PANAMA CITY — Karen Moore awakened early in her great lake house, left her husband and his parents behind and, after completing a milk run of a flight itinerary, touched down in Panama City, Florida, 19 hours after departing Traverse City, Michigan.
It would all be worth it to the president and founder of Moore Communications Group for the morrow would bring an event that Karen considered highly important.
“There was no way I was going to miss this,” she said, shortly before Rowland Publishing’s fourth annual Pinnacle Awards presentation was about to begin in the St. Joe Foundation Ballroom of the Holley Academic Center on the Panama City campus of Florida State University. “Mercy, I am so honored to be a part of this group.”
The Pinnacle Award is reserved for women who have distinguished themselves both professionally and as community servants. Moore readily qualifies, given her record of service to numerous non-profit and public entities including Tallahassee Community College, and as someone who has built a business once confined to a cottage on Lake Ella in Tallahassee into one of the largest independently owned communications firms in the United States.
Steve Bornhoft, the director of editorial services for Rowland Publishing and the editor of publications including 850: The Business Magazine of Northwest Florida, introduced the 2017 Pinnacle winners to an audience of about 150 persons. For the first time, a woman was honored with a Pinnacle Award posthumously. Alisa Kinsaul, who worked in Panama City as a communications professional for FSU and Applied Research Associates Inc., and volunteered time and talent to organizations including the United Way of Northwest Florida and the Bay County Chamber of Commerce, was killed at her home on Jan. 17 of this year.
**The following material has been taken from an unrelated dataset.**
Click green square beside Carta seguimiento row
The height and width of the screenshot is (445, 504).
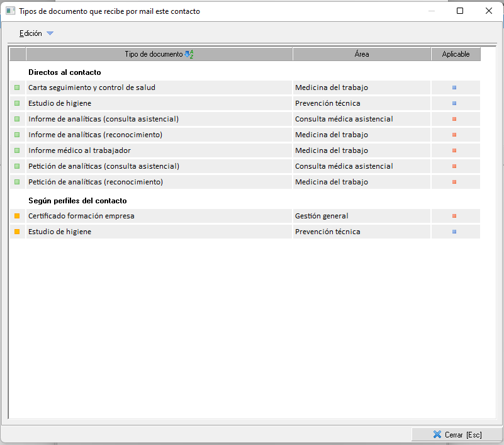(x=17, y=87)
Bornhoft remember her for “her elegance, her eloquence, her competence and for the many ways in which she made life better for her co-workers, friends, family and the community at large. She embodied the spirit of the Pinnacle Awards and our event today as well as anyone ever has.”
Another nine women were honored with awards: Jennifer Conoley, Panama City, an economic development representative; Jeanne Dailey, Destin, a real estate broker and property manager; Susan Davis, Pensacola, a hospital CEO and president; Virginia Glass, Tallahassee, a Realtor; Patricia B. McCray, Tallahassee, a motivational speaker; Karen Moore of Tallahassee; Kristine Rushing, Pensacola, a chief operating officer for a holding company; Sue Straughn, Pensacola, a broadcast journalist; and Myra Williams, Destin, a vice president of marketing.
As part of his remarks, Brian Rowland, president and publisher at Rowland Publishing, joined on stage by McKenzie Lohbeck, Rowland Publishing’s vice president/corporate development, thanked newly retired journalist Linda Kleindienst for her years of service to Rowland Publishing, her efforts in birthing 850 Magazine and her contributions to creating the Pinnacle Award.
The Pinnacle presentation was sponsored by host FSU-PC and by Gulf Power; ResortQuest by Wyndham Vacation Rentals; Sacred Heart Health System; Demont Insurance Agency & Financial Services; and Matthews & Jones, attorneys at law.
A salon, project: STYLE, provided hair and make-up services to the honorees. Madcap modeling coach and agency owner Marsha Doll helped them take great pictures. And the meal was catered by Cabin Creek Catering.
Karen Moore, in her book, Behind the Red Door: Unlock Your Advocacy, Influence and Success, quotes anthropologist Margaret Mead, who once said, “Never doubt that a small group of thoughtful, committed citizens can change the world. Indeed, it’s the only thing that ever has.”
Never doubt that the 2017 Pinnacle honorees, in particular, could accomplish incredible things, working as a group. The pinnacle would be a mere step to the sky.
Profiles of the Pinnacle Award recipients will appear in the October/November issue of 850 Magazine.